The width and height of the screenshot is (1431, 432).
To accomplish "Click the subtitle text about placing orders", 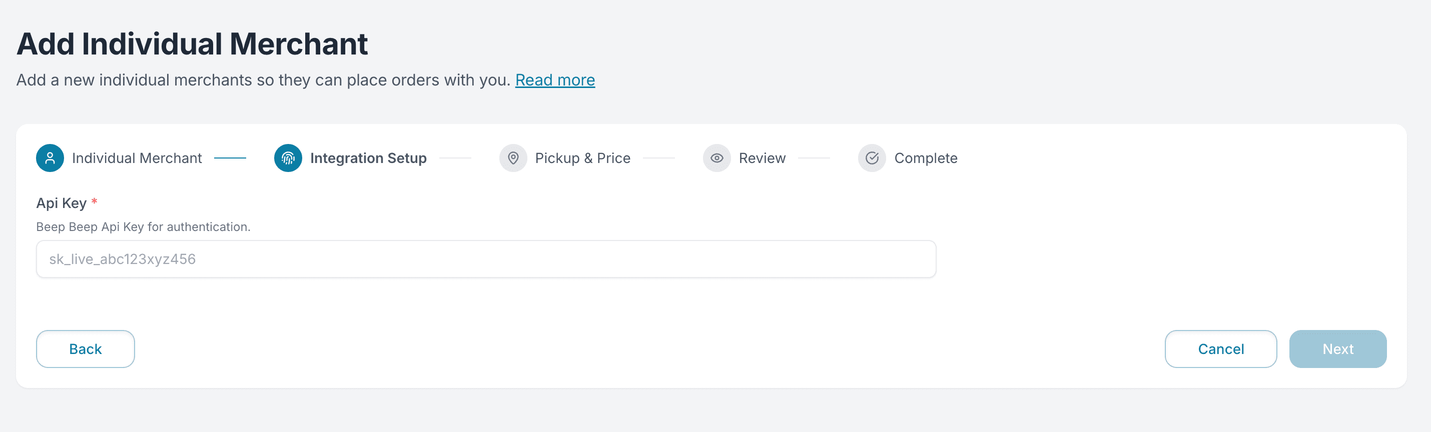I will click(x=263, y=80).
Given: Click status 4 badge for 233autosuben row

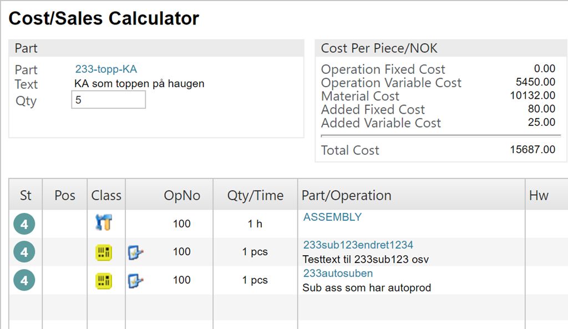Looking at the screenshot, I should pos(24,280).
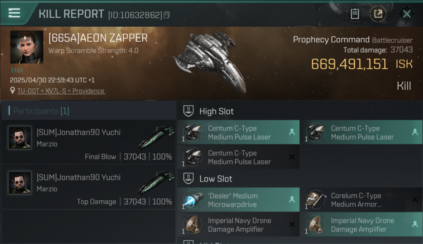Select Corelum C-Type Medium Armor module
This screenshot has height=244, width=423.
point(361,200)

> [ASSIGNMENT]:
Every line from the one containing "Given: Click status" to the final line of the records must be transcribed exactly, both ends included, with the pictures left out.

> [ANSWER BOX]:
Given: Click status 4 badge for 233autosuben row

Looking at the screenshot, I should pos(24,280).
Select Corelum C-Type Medium Armor module
This screenshot has height=244, width=423.
point(361,200)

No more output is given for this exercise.